Job 1: In the passage on logical operations below, translate this sentence into Spanish: "When comparing boolean values, it is advisable to prioritize logical operators over bitwise operators."
Job 2: Write the next part of the passage on logical operations below, picking up right after its final sentence.

Quoted passage:

_____

Logical Operations²⁴

	Operator	String	Number	Boolean
	L and R	'a' and 'b' = 'b'	5 and 2 = 2	F and T = F
	L or R	'a' or 'b' = 'a'	5 or 2 = 5	F or T = T
	not R	not 'b' = F	not 2 = F	not T = F
*	L is R	'a' is 'b' = F	5 is 2 = F	F is T = F
*	L is not R	'a' is not 'b' = T	5 is not 2 = T	F is not T = T

* - The is and is not operators are used to check the identity of object identifiers; they do not compare values.

All the mentioned operations are applicable to both numbers and boolean values.

The language follows the principle of implicit type conversion, allowing such behavior. In some cases, a number is converted to a boolean type, and in other cases, a boolean type is converted to a number. You can identify such cases based on the result of the operation.

1 - String literals have three specially overridden arithmetic operators: +, which concatenates strings, *, which repeats a string a specified number of times, and %, which formats a string using formatting specifications²⁵. Other arithmetic operations for strings are not defined.

Tip

When comparing boolean values, it is advisable to prioritize logical operators over bitwise operators.

Tip

The language allows for multiple comparisons, such as 1 < 3 > 2. This type of comparison is known as a range check.

_____

Data listing:
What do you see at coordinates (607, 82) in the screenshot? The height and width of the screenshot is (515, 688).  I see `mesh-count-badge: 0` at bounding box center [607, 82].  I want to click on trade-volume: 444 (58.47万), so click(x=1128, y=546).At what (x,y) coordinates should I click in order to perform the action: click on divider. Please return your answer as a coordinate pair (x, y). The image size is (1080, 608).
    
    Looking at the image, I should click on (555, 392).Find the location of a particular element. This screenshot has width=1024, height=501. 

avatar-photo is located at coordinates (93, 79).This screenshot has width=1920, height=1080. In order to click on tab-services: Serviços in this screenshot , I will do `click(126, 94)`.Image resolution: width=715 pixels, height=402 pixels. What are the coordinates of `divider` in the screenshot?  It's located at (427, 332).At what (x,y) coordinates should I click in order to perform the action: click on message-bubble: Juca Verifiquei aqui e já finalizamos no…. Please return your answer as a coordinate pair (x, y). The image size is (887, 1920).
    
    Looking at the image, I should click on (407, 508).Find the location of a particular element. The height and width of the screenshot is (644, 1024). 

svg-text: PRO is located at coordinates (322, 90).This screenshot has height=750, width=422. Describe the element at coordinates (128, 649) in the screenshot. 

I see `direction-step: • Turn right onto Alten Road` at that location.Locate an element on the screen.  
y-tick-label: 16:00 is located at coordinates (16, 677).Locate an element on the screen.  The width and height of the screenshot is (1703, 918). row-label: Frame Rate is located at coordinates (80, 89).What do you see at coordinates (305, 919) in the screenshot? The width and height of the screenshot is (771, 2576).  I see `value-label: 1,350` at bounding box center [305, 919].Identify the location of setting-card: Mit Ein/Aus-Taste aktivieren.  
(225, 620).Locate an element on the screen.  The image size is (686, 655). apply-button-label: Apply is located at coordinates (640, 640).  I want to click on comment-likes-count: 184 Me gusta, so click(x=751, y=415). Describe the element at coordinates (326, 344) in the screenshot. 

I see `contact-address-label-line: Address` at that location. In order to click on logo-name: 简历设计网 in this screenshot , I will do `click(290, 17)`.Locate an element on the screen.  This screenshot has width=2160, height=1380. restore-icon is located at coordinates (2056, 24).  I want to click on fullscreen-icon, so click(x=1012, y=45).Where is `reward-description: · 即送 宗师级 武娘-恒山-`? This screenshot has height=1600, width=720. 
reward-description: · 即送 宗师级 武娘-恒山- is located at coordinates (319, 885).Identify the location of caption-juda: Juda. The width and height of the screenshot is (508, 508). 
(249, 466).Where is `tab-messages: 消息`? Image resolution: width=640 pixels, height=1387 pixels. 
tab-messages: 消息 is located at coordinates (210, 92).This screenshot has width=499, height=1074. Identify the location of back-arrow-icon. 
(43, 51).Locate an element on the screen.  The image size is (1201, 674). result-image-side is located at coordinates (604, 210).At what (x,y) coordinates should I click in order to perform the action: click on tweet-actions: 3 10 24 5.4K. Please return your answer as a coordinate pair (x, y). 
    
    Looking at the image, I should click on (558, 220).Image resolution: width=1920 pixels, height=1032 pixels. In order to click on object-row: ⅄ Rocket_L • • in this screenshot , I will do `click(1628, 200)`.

_____

Answer area 1: Al comparar valores booleanos, es recomendable dar prioridad a los operadores lógicos sobre los operadores bit a bit.

Answer area 2:
Variables

Variables are used to reference original or intermediate values. As Matt Harrison notes, variables can be thought of as labels pointing to values that can be reused over and over.

name = 'Maksim Kalenich'
year = 1982

Variables Names

The language has restrictions on variable names. A variable can consist of Latin alphabet letters, digits, and underscores. However, a variable cannot start with a digit.

Additionally, the language has a list of reserved words²⁶ that the interpreter will not allow as variable names.

Tip

By calling help('keywords'), a short reference will be presented. Alternatively, you can import the keyword module and access its kwlist variable, which contains the list of reserved words.

>>> import keyword
>>> keyword.kwlist

In addition to reserved words, Matt Harrison does not recommend using names of built-in language elements, the list of which is available from the __builtins__ variable.

It is considered good practice, both in general and specifically in Python, to give variables descriptive names that indicate the values they point to.

Furthermore, it's worth noting that the language documentation suggests a specific variable naming convention²⁷: snake_case, where names are given in lowercase letters, and if the name consists of multiple parts, the parts are joined by underscores.

Declaration and Initialization of Variables

Initially, the syntax of Python only allowed for variable declaration with initialization. However, starting from version 3.6, it became possible to declare a variable by specifying its type without providing an initializing value.

favorite_book = "The Hitchhiker's Guide to the Galaxy"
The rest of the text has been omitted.